Of Two Minds: A mind/body concert for healing
The additional value of Hypnosis in Psychotherapy
Some neuroscience data of psychotherapy, matching with clinical experience demonstrate which processes are required for promoting health and wellbeing. ‘Brain-wise’ therapists mobilize these processes. Accessing implicit memories, specific therapeutic communication and interactions, the state of hypnosis contributes to therapeutic reconsolidation processes and lasting changes. Symptoms are seen as the best way one had to deal with some issues when they arose, and/or as an expression of implicit memory, from where one can open doors to find change processes. Therapeutic interactions in hypnosis mobilize hidden potentials in the therapist and the clients alike.

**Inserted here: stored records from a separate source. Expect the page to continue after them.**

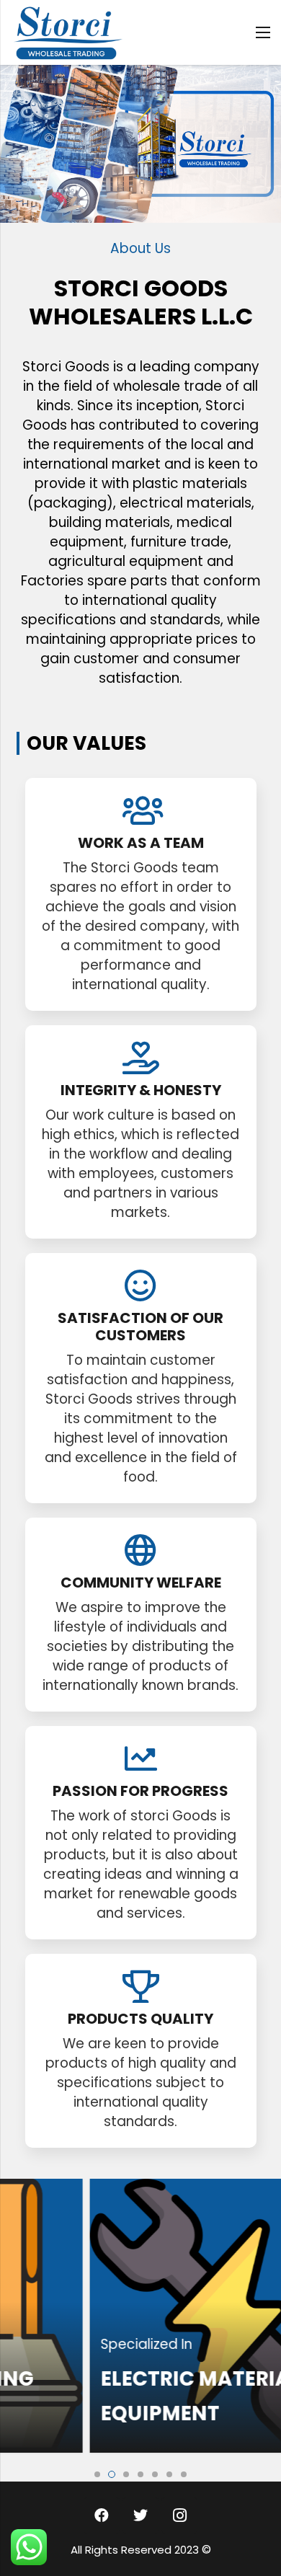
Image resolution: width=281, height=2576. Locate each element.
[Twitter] (140, 2515)
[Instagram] (179, 2515)
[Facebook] (102, 2515)
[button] (97, 2474)
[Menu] (263, 32)
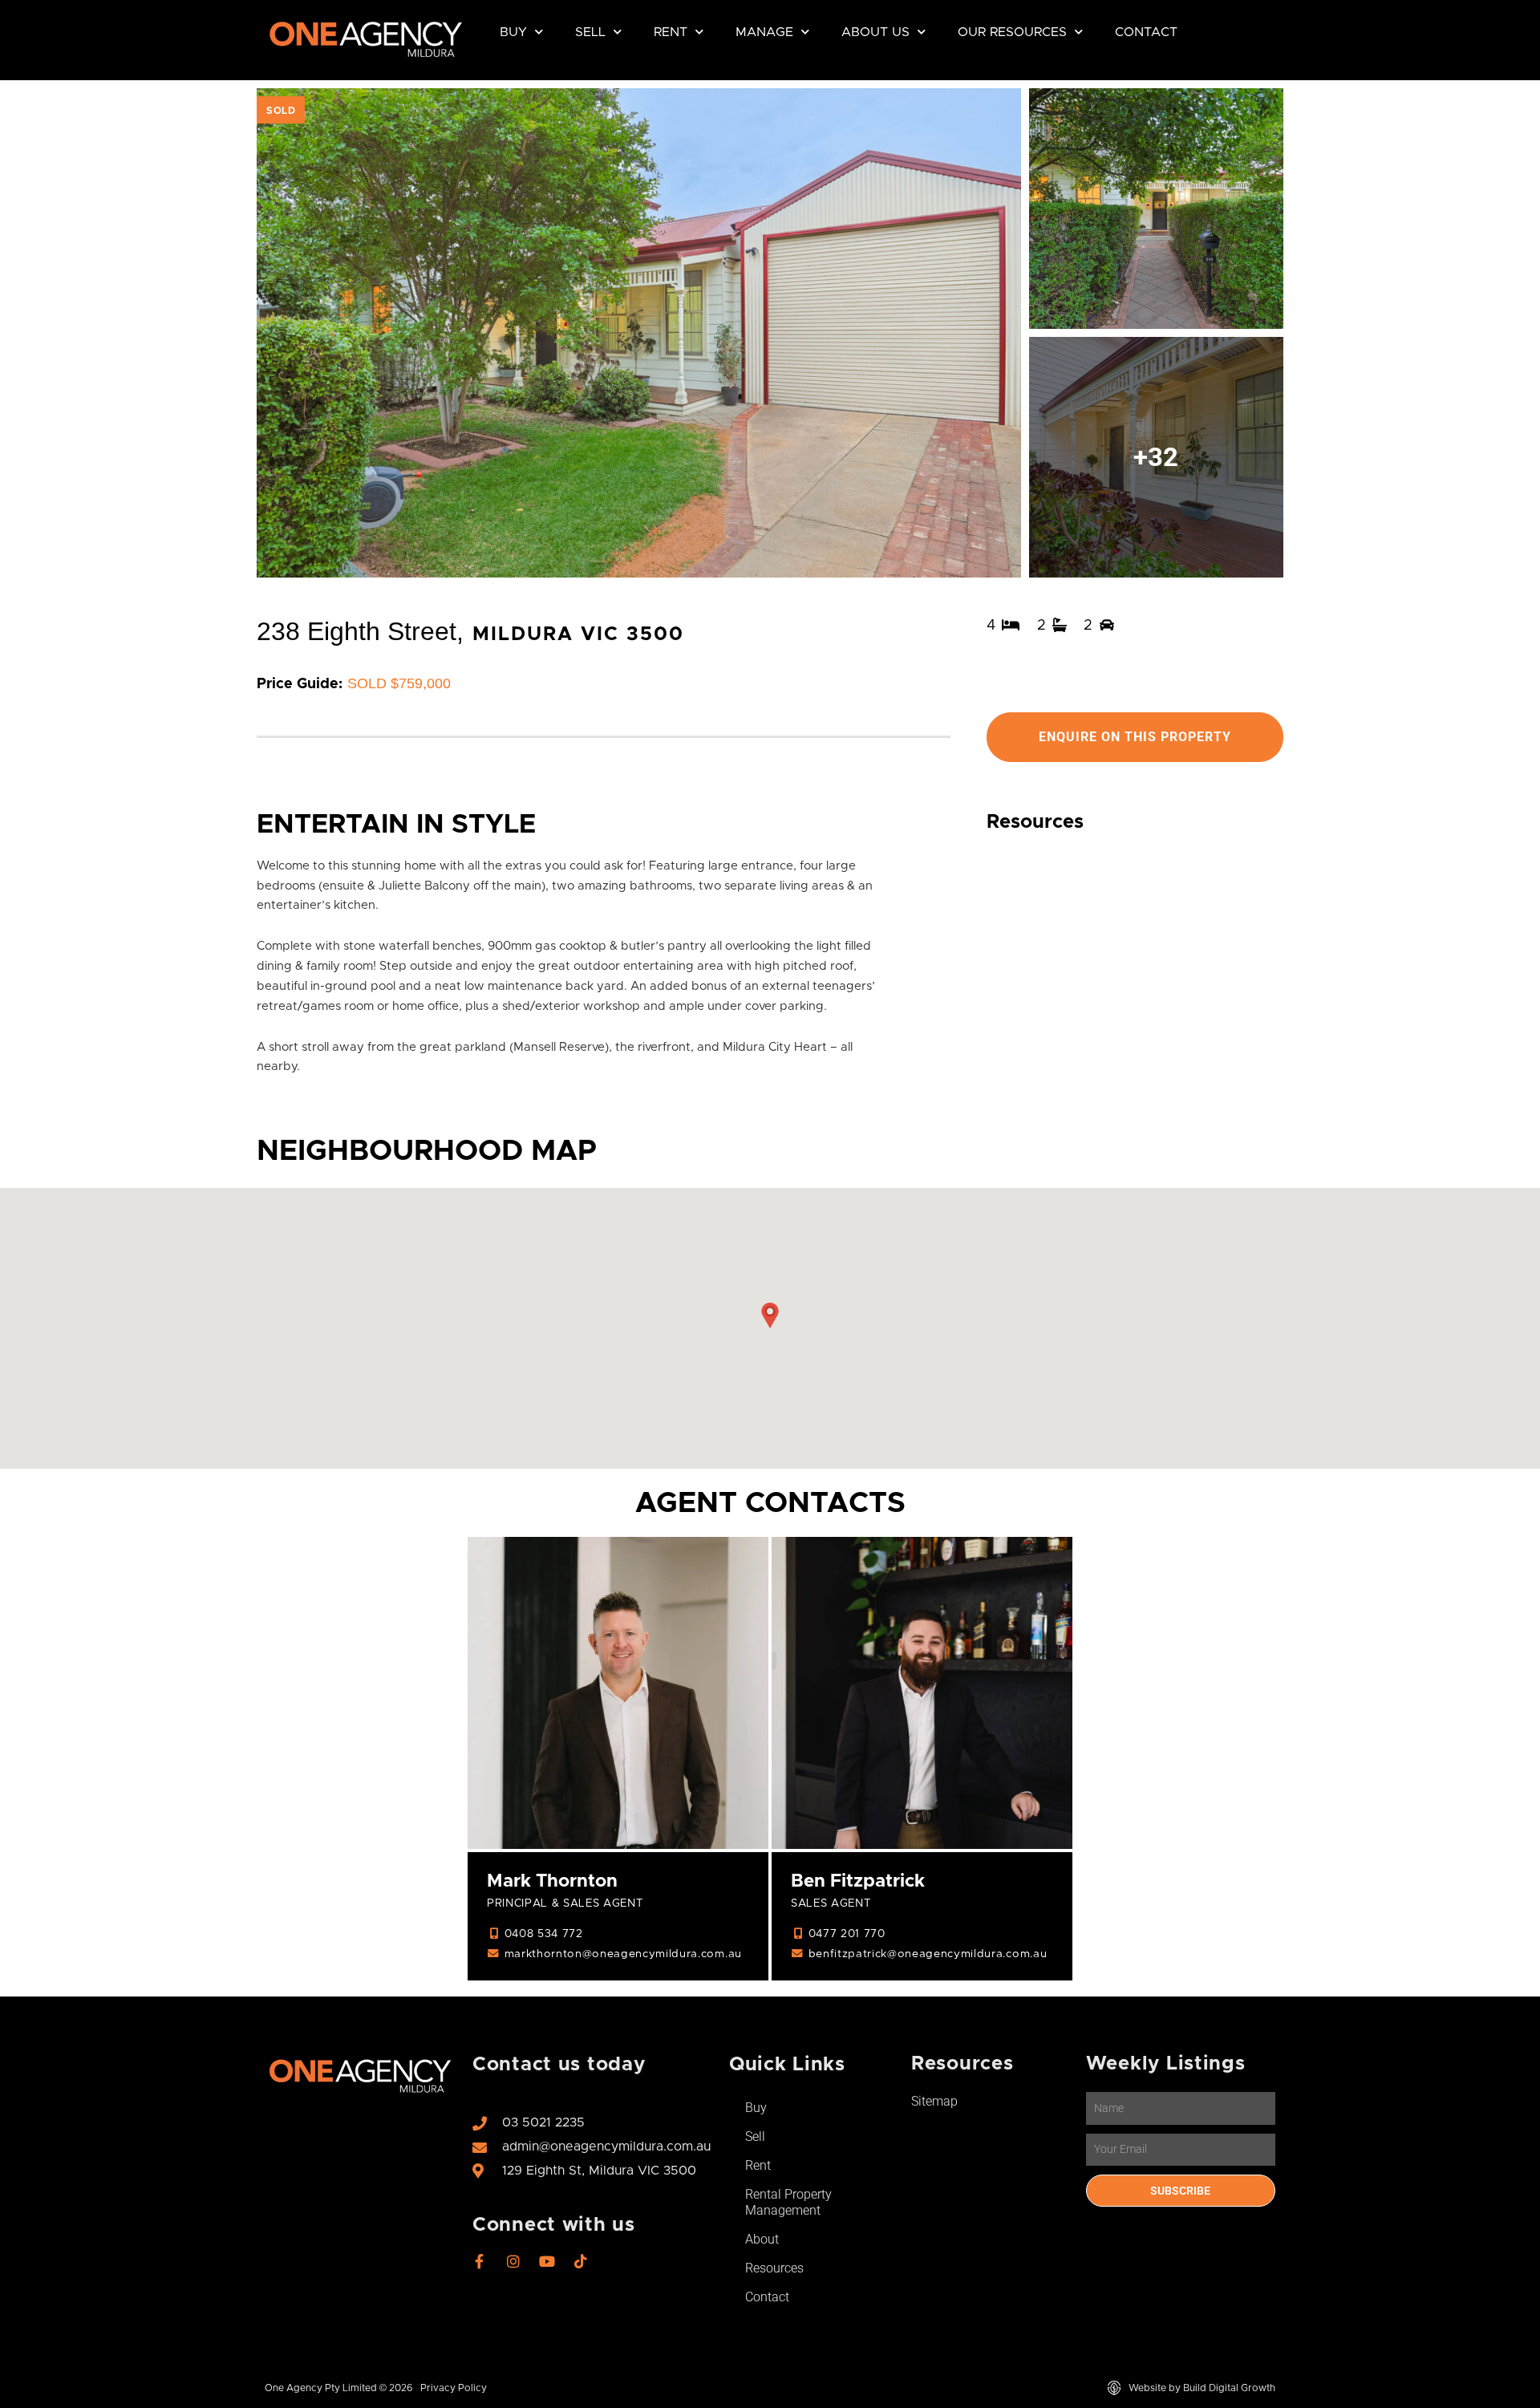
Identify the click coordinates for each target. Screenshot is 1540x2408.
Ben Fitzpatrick (858, 1881)
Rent (670, 32)
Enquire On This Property (1135, 736)
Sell (590, 32)
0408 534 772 (544, 1934)
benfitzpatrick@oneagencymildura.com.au (928, 1954)
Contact (1146, 32)
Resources (774, 2268)
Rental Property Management (788, 2202)
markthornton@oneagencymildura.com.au (623, 1954)
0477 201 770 (847, 1934)
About (762, 2239)
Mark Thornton (552, 1881)
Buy (513, 32)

Workshop: Of Two Minds: A mind/body concert for healing
Discovering change processes
You get an overview/ familiarize yourself with a seven step therapeutic reconsolidation process. The workshop starts with some ideas/examples of how to look at invalidating symptoms or complaints. Symptoms are seen as the best way one had to deal with some issues when they arose, and/or as an expression of implicit memory, from where one can open doors to find change processes. Some questionnaires on schema therapy and clients observations give some ideas about connections they may have to underlying schemas and early life experiences. A rich variety of common and new hypnosis exploratory methods give access to implicit memories. Accessing resources in hypnosis offers relief and helps to release old pains and suffering and develop new self-images and revalidate one-self. Therapists benefit from more rewarding work and experiences when they see these changes, instead of sharing the vicious circles of never-ending complaints and suffering of their clients.